Pour que le support soit proportionné à la charge, il ne suffit pas qu’il puisse tout juste la porter ; il doit pouvoir le faire avec tant d’aisance et d’ampleur que, dès le premier coup d’œil, on soit entièrement rassuré à ce sujet. Cependant cet excès de soutien ne doit pas dépasser une certaine mesure sinon nous apercevons un support sans charge, ce qui est contraire à l’intention esthétique. Pour déterminer ce degré, les anciens ont imaginé comme règle la ligne de l’équilibre : on l’obtient en prolongeant la colonne, avec l’amincissement de calibre qu’elle subit de bas en haut, jusqu’au point où elle se termine en angle aigu, c’est-à-dire où elle devient un cône ; dès lors toute coupe transversale laissera la partie inférieure assez forte pour soutenir la partie supérieure ainsi retranchée. Mais on a coutume de lui donner une solidité vingt fois plus grande, c’est-à-dire de ne la charger que du vingtième de ce qu’elle pourrait supporter au maximum. — Un exemple frappant de charge sans support nous est offert par les tourelles bâties en saillie au coin de mainte de ces maisons construites dans le style plein de goût de notre époque : elles semblent flotter dans l’air et inquiètent l’esprit du passant.

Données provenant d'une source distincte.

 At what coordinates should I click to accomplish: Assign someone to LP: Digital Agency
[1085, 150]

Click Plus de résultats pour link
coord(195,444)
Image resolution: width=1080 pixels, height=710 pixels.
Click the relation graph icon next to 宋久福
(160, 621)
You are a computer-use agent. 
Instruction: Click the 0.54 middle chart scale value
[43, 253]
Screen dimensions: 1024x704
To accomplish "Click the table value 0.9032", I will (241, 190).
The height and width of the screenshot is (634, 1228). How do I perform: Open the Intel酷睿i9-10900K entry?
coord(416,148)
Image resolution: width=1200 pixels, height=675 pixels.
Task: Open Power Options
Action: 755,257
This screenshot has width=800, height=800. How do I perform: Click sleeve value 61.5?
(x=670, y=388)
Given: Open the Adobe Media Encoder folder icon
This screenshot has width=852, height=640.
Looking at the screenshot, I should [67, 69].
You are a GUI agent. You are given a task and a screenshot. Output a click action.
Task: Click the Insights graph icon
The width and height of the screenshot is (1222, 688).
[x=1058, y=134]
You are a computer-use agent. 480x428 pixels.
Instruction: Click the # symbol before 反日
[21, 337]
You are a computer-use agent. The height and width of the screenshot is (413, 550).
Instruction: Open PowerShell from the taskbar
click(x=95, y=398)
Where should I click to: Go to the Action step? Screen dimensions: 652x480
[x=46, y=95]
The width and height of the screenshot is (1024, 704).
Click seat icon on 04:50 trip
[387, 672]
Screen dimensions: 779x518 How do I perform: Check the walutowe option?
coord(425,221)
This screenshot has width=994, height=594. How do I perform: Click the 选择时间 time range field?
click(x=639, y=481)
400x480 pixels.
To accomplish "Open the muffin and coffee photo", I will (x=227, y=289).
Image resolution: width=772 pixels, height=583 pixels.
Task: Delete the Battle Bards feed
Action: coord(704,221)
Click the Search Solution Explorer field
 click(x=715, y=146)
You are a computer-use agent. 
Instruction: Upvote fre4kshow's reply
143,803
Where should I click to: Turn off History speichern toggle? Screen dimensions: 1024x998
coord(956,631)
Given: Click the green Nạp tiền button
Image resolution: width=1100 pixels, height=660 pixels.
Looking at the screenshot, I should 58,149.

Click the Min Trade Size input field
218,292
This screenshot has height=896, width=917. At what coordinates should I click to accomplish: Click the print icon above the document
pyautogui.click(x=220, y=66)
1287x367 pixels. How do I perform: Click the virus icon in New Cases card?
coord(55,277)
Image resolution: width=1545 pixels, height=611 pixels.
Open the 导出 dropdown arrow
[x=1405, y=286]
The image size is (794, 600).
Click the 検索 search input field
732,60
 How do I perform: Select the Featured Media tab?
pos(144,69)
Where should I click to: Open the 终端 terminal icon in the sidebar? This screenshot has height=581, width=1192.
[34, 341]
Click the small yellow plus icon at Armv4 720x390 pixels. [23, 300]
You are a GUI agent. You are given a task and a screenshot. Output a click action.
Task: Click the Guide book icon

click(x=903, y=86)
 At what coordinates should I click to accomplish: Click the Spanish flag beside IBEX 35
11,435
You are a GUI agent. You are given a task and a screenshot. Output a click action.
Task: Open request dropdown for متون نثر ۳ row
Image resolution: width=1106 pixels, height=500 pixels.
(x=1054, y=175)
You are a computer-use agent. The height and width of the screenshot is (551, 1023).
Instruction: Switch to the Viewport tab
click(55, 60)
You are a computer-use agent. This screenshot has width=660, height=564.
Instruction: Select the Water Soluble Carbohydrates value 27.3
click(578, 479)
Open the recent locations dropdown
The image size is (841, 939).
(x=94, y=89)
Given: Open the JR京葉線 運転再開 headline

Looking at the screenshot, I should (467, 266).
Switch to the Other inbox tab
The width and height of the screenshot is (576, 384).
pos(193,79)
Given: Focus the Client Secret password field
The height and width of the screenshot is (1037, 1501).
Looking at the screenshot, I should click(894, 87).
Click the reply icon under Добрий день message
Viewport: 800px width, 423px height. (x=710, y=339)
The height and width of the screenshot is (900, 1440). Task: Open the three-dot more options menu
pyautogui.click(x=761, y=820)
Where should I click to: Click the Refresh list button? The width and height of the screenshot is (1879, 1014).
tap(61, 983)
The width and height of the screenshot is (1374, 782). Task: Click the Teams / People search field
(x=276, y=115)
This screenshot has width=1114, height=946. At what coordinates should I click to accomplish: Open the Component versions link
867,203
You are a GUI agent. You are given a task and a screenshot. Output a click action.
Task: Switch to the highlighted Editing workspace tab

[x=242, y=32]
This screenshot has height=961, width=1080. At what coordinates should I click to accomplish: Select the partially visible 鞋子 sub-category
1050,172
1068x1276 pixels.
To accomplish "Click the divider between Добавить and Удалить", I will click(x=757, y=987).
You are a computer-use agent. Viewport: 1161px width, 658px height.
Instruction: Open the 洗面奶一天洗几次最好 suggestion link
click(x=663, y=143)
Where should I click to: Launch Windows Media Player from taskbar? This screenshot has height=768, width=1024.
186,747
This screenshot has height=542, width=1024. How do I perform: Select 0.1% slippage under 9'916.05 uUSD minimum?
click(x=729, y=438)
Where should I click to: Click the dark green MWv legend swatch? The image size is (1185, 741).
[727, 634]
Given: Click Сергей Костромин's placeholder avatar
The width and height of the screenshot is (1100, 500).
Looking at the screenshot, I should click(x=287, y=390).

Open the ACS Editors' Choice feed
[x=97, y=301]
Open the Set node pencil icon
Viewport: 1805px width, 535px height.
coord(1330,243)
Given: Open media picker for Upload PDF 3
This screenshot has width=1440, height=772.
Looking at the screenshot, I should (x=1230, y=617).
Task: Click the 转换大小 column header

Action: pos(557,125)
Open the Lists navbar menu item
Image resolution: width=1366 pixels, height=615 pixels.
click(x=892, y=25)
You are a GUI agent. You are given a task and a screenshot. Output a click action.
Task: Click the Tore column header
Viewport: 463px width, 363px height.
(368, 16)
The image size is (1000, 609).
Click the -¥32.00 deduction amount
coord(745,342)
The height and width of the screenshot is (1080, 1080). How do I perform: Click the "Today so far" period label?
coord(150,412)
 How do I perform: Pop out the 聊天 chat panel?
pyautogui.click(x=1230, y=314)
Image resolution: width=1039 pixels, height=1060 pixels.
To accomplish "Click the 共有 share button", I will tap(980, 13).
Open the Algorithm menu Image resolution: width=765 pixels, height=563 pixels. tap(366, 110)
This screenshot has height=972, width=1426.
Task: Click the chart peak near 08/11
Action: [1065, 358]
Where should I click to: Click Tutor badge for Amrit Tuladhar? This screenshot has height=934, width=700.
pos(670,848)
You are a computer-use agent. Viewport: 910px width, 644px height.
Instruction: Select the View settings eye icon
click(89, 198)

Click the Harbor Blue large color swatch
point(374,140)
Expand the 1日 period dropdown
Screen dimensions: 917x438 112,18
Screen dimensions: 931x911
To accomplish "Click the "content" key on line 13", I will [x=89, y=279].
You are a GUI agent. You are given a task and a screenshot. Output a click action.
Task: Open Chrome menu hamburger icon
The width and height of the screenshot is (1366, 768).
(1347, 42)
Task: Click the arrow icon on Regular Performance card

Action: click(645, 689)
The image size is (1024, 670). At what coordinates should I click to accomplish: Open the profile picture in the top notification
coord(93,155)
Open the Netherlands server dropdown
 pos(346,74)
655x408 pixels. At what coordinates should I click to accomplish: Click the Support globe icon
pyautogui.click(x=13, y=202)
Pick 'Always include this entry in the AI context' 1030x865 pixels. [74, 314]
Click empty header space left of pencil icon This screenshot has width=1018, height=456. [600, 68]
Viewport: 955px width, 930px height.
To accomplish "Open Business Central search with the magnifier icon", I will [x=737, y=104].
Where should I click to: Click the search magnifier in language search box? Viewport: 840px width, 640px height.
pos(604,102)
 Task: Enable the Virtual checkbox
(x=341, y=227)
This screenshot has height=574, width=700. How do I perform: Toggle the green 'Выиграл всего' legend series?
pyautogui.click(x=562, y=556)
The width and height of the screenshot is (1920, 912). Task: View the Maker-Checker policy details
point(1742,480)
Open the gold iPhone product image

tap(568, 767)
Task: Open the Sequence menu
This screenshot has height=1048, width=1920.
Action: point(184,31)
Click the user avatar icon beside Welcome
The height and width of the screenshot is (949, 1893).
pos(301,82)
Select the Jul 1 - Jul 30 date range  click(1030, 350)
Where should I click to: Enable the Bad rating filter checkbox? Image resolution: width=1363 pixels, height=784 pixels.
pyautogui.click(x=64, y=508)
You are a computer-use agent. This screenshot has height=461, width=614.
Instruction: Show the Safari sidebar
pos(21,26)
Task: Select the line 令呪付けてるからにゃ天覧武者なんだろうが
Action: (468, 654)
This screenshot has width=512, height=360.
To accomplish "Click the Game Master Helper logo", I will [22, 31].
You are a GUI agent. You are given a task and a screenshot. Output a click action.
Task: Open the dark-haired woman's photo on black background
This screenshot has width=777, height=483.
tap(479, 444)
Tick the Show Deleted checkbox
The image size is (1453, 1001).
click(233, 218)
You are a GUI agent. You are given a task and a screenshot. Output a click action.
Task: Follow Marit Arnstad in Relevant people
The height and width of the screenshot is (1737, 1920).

En Italie, les édifices même les plus simples et les moins ornés produisent un effet esthétique, et en Allemagne il n’en est pas ainsi : la raison principale en est la forme plate des toits italiens. Un toit élevé n’est en effet ni charge ni support ; car ses deux moitiés se soutiennent réciproquement, et le tout n’a pas un poids correspondant à sa dimension. Il présente donc à l’œil une large masse, qui, sans rien de commun avec le beau, et d’usage purement pratique, contrarie l’intention esthétique, dont l’unique objet est toujours le rapport entre le soutien et la charge.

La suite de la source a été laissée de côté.